- **提示文**:
────────────────────

個人的にずっと追いかけている作家、伊坂幸太郎さんの作品。
初期ってどんな感じだったかな?と、何となく読みたくなって再読。
これで3、4度目くらいかな…?

やっぱり良いなぁー、この猫ならぬエンターテイメントまっしぐら感(*´∀`*)
軽妙なセリフの掛け合い、洒落たフレーズ、言い回し、伊坂幸太郎作品の醍醐味はこれだよなー…と、改めて実感。
読みながら気持ちが昂ぶってるくるこの感覚、こんな高揚感がある作品って他にないなぁと。
前よりも色々な作品を読んだ後だからこそ、改めて伊坂作品の良さが分かった気がした(^^)
逆に、最近はこんな感じじゃなくなってるかもなーとも思った…

再読して、まず一番最初の「二人組の銀行強盗はあまり好ましくない…」のくだりでハートを鷲掴まれる(笑)
4人のことを知ってると、その時点でニヤニヤが止まらず…
絶妙な文章表現、軽やかさ、そして程よく残された突っ込みどころ、どこを切り取っても完璧。
ここに伊坂さんの良さ全てが詰まっている気もした。

言わずもがな、ストーリーの構成もむちゃくちゃ巧い。
読者の2、3手先を軽く行く展開は当たり前。
どんでん返しの質、数は他に類を見ない。
そして、伏線回収もとても美しい。
個人的には、やっぱり響野さんのボクシング・インターハイのくだりが好きかな( ̄∀ ̄)
基本的に響野さんに憧れている部分があるので、贔屓目は確かだと思う(笑)

ロマンはどこだ。
そう、この本の中に。

<印象に残った言葉>
・二人組の銀行強盗はあまり好ましくない。二人で顔を突き合わせていれば、いずれどちらかが癇癪を起こすに決まっている。縁起も悪い。たとえば、ブッチとサンダンスは銃を持った保安官に包囲されたし、トムとジェリーは仲が良くても喧嘩する。
三人組はそれに比べて悪くない。三本の矢。文殊の知恵。悪くはないが、最適でもない。三角形は安定しているが、逆さにするとアンバランスだ。
それに、三人乗りの車はあまり見かけない。逃走者に三人乗るのも四人乗るのも同じならば、四人の方が良い。五人だと窮屈だ。

────────────────────

- **資料抜粋**:
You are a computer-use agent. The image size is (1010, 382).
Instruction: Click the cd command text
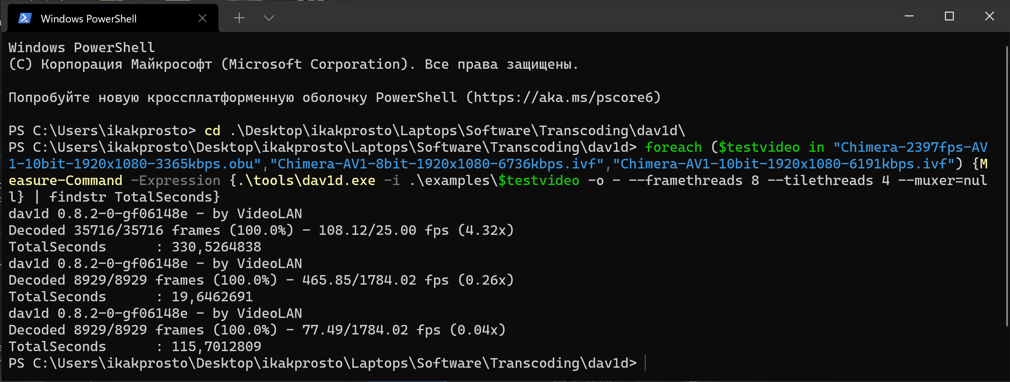tap(212, 130)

────────────────────

- **課題一覧**:
A: 伊坂作品の感想文の中で、書き手が個人的に好きだと述べている場面はどこか答えてください。
B: 伊坂作品の感想文で「伊坂幸太郎作品の醍醐味」として挙げられているものをすべて書き出してください。
C: 伊坂作品の感想文を、最後の文の後から書き継いでください。
これらのデータは別の出典から取られたものです。

- **課題の解答**:
A: 響野さんのボクシング・インターハイのくだりです。

B: 軽妙なセリフの掛け合い、洒落たフレーズ、言い回し

C:
というわけで、銀行強盗は四人いる。(P6)

・ロマンはどこだ。(P75 響野)

・四分ちょうどです。みなさん、最後までおつき合いいただいてありがとうございました。ショウは終わりです。テントを畳み、ピエロは衣装を脱ぎ、象は檻に入れ、サーカス団は次の町へ移動します。(P91 響野)

・なーんだ。二十一世紀なんて、もうすぐよ。その時に、こんなふうに木星に行けると思う?でしょ。キューブリックだって未来のことを見誤ってたのよ、先のことなんて誰も分からないってことじゃない。ということは、わたしたちが何十年か先のことをくよくよ考えたって仕方がないのよ。唯一、はっきりしていることは、わたしたちの目の前にいるタダシはとても愉快で、この瞬間、わたしたちはハッピーだってことよ。(P150 元奥さん)

・料理に入ったパイナップルと、リスクのない暴力と、それから、薫くんをいじめるやつら、だ。(P177 久遠)

<内容(「BOOK」データベースより)>
嘘を見抜く名人、天才スリ、演説の達人、精確な体内時計を持つ女。この四人の天才たちは百発百中の銀行強盗だった…はずが、思わぬ誤算が。せっかくの「売上」を、逃走中に、あろうことか同じく逃走中の現金輸送車襲撃犯に横取りされたのだ!奪還に動くや、仲間の息子に不穏な影が迫り、そして死体も出現。映画化で話題のハイテンポな都会派サスペンス。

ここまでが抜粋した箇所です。